I finally overcame my antipathy to the surprise package this morning, at least enough to open the carton and check out the meter. But first I did a little research on Bayer Healthcare's website.
Here's the claim:
Studies show the new Ascensia® BREEZE® meter is preferred by patients and professionals: Ascensia(TM) BREEZE(TM)
And here's their data to back that up:
* 9 out of 10 healthcare professionals and patients say that the Ascensia® BREEZE® system fulfills a need in blood glucose monitoring
* 3 out of 4 patients were successful running a test with the Ascensia® BREEZE® system the first time
* 2 out of 3 people would recommend or switch to the Ascensia® BREEZE® system for its effortless handling

Well that sounds great, but a closer examination of the website and a thorough testing of the meter reveal a few problems.
Claim #1: 9/10 say the system fulfills a need. I'm sure it does. It takes a sample of blood and displays its glucose level. Sometimes that's all I need to know. But both my healthcare professionals and myself are looking for a little more information here. Like whether I had been exercising before the reading, how many carbs I had eaten before the last reading, how many I ate after, if I had been ill. This meter tells me the date and time and BG and that's it. Everything else I have to record in a logbook. How very 1980s. What's worse is the length of time that it takes to deliver the reading - 30 seconds. I could go crazy waiting. Meters have been getting faster, I could trade up to one that delivers the number in three seconds. Why would I trade down?
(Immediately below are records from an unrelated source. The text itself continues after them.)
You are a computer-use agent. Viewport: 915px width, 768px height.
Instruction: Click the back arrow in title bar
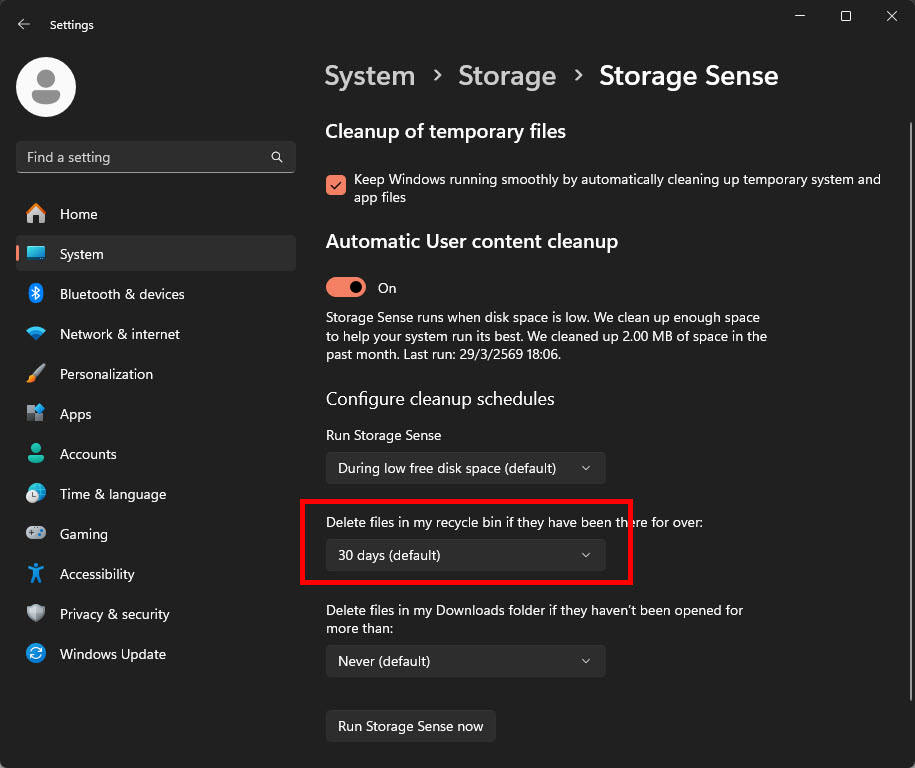(x=24, y=25)
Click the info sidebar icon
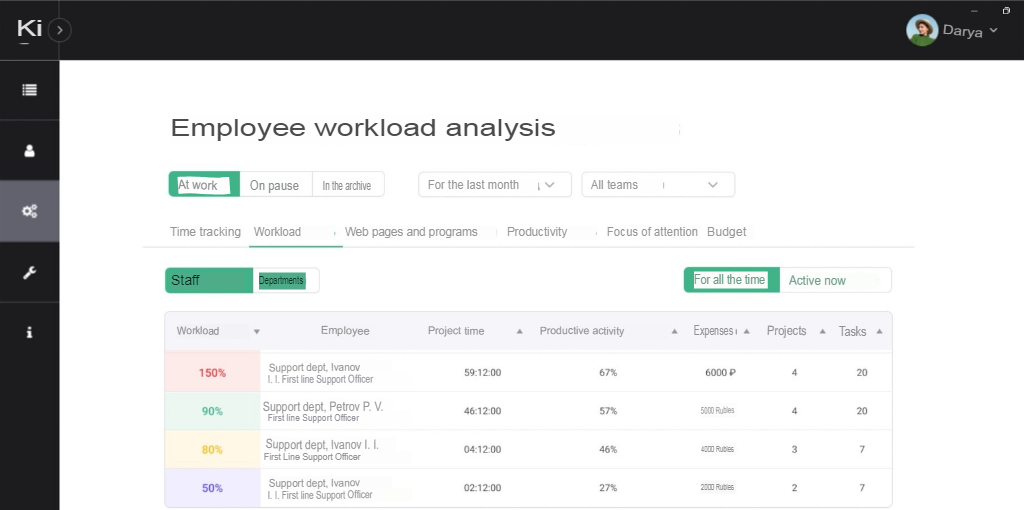1024x510 pixels. (x=29, y=332)

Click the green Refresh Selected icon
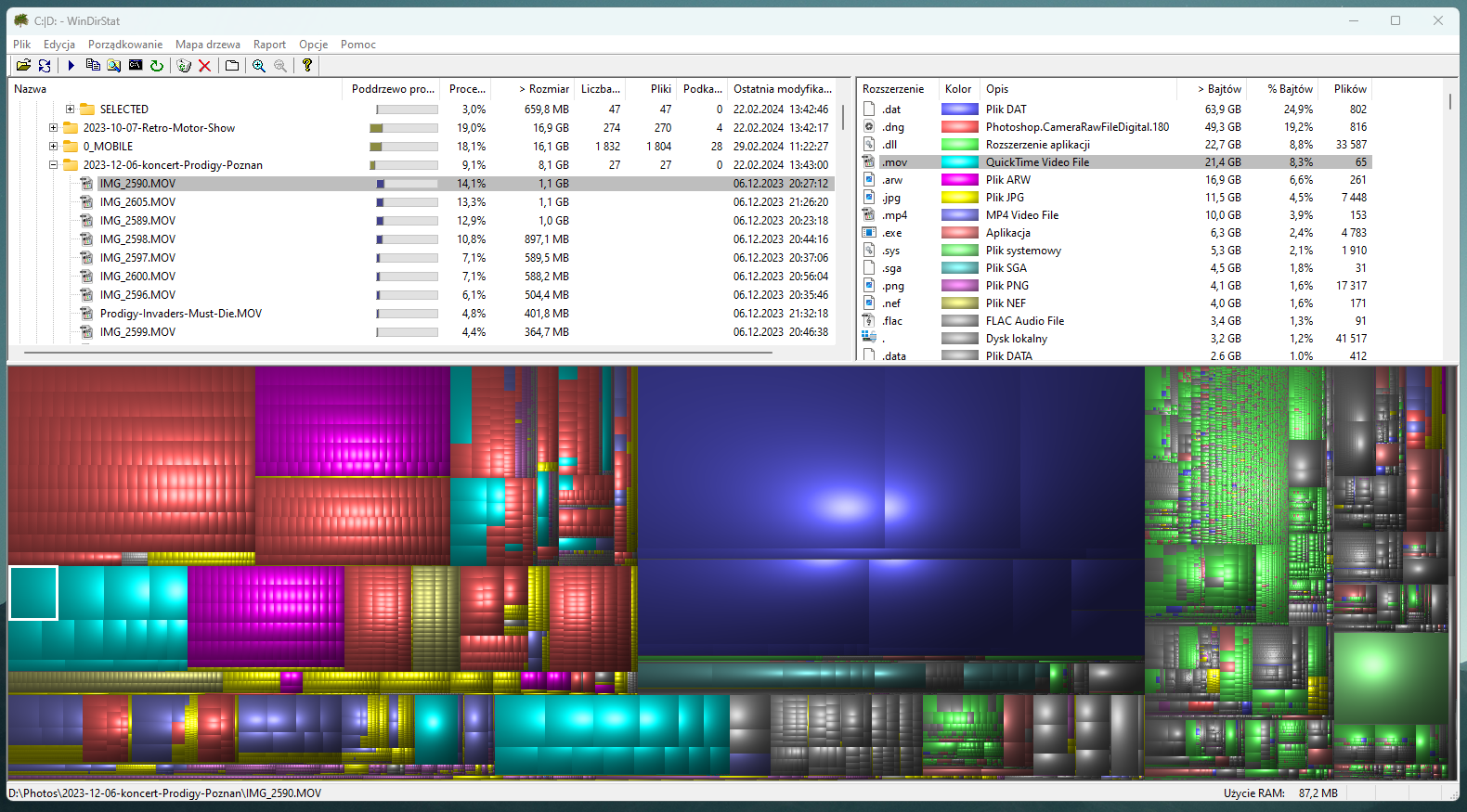[157, 65]
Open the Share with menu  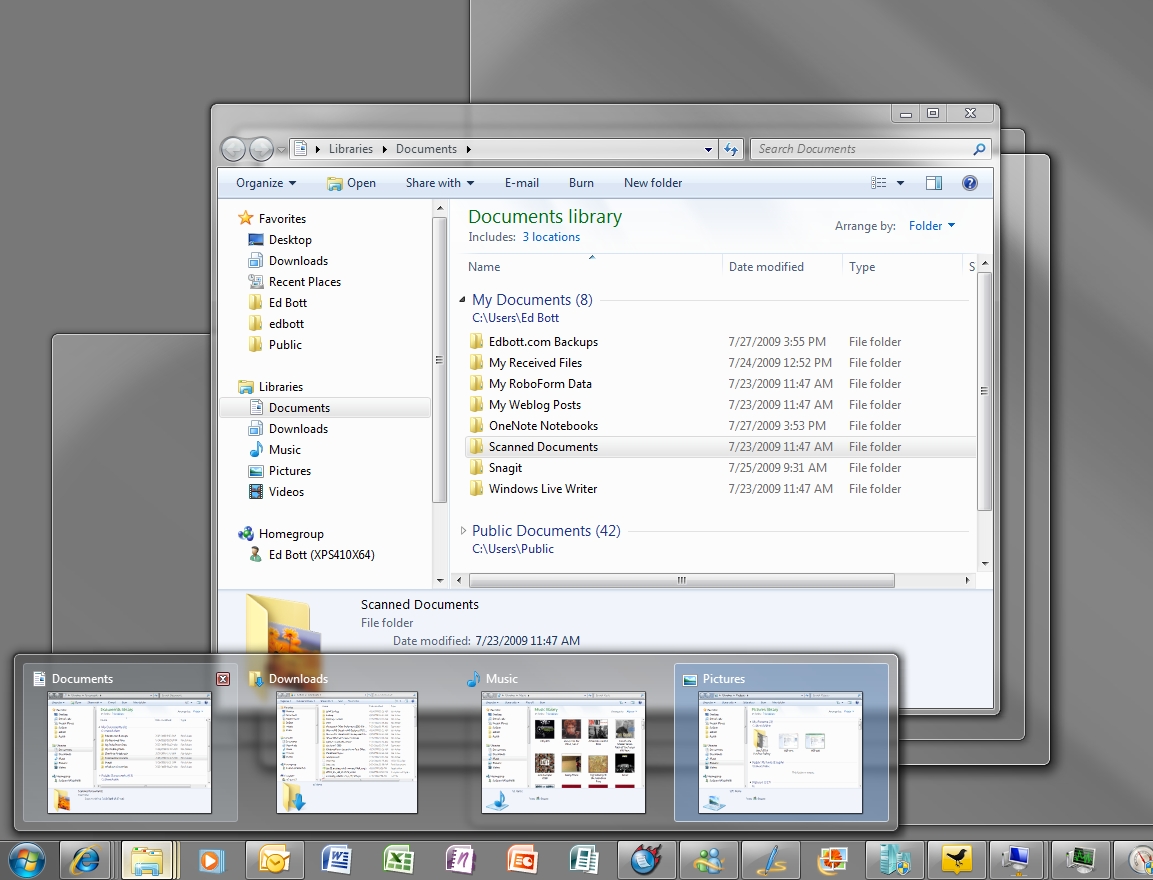[439, 183]
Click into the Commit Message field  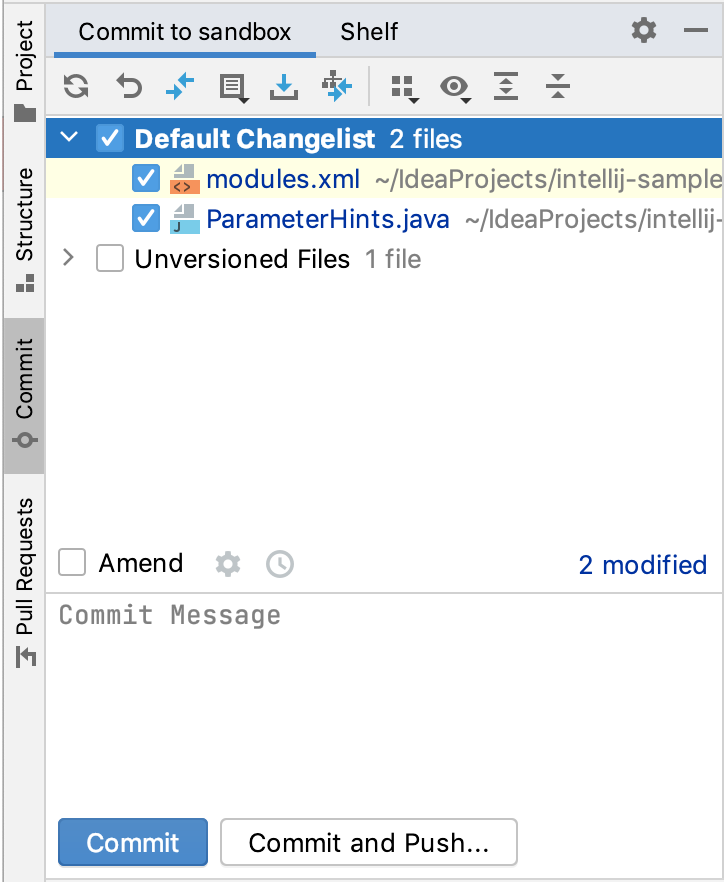click(384, 699)
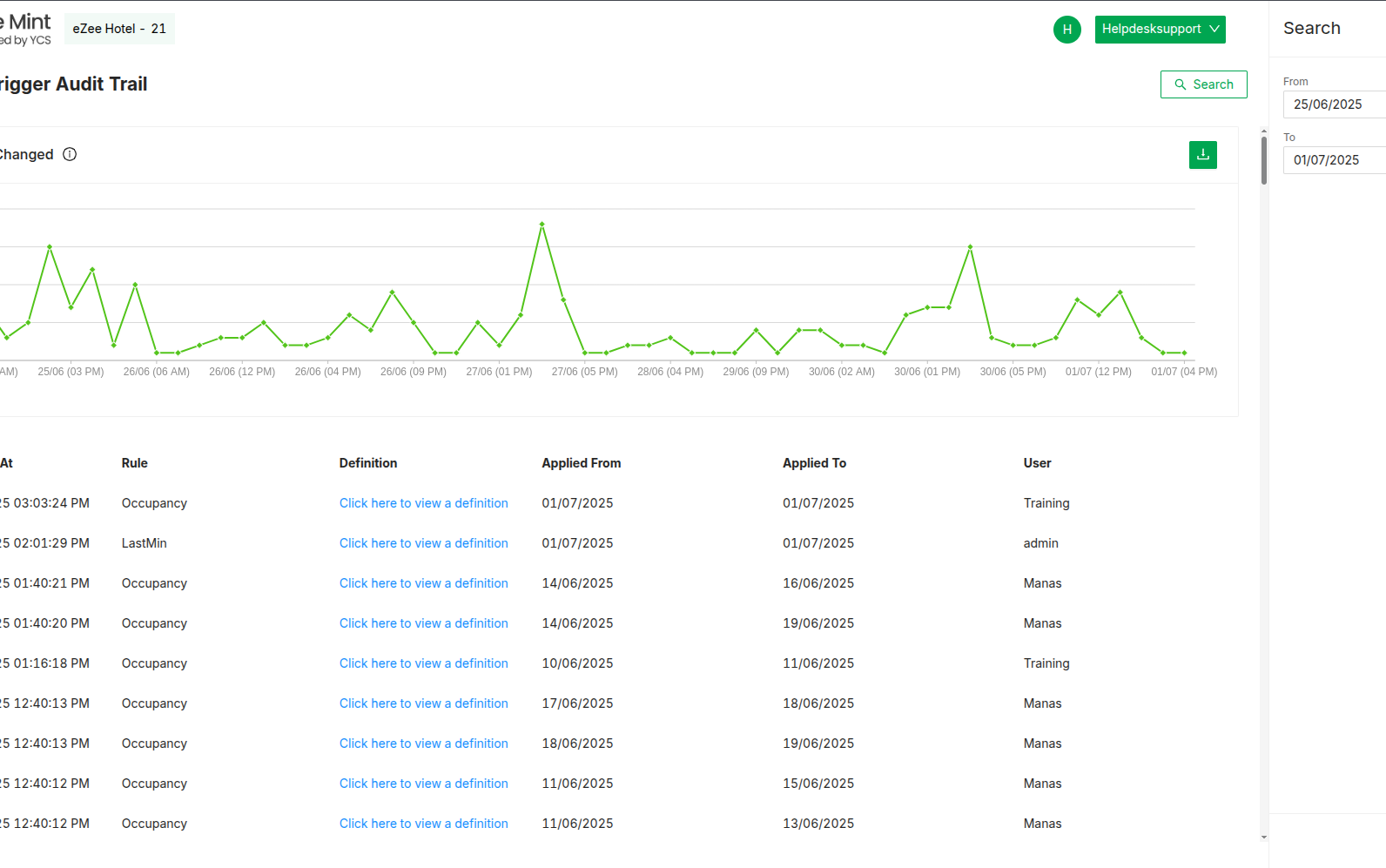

The second claim that 3/4 patients successfully ran a test the first time? It took me three goes. The machine is bigger than the one I'm used to and much more difficult to handle. I actually dropped it the first time I tried to use it.
The Breeze came with a wheel of 10 strips. I have had two correct readings out of six strips. Maybe I am very clumsy, maybe its the arthritis but, wait a minute, "the Ascensia® BREEZE® is so easy, it's the first meter to earn the Arthritis Foundation's Ease-of-Use Commendation". So it must be me.
Claim #3: 2/3 patients would swap their machine for this. Not this patient. This is a cheap feeling, flimsy, basic machine. It stores only 100 readings. My Lifescan Ultrasmart allows for 7, 14, 30, 60 and 90 day averages, by times of day in numeric or graph form. My Ultrasmart lets me test on my arm as well as finger. If I wanted to do that with the Breeze I would have to buy an alternative lancing device, although Bayer will kindlt reimburse $25 of the cost.
And here's my final worry about the accuracy and rigour of Bayer's data collection methods from their website "Based on interim results from Asecia Breeze evaulation tial. Final results may vary.". I want to know what this machine was preferred over. Urine testing perhaps?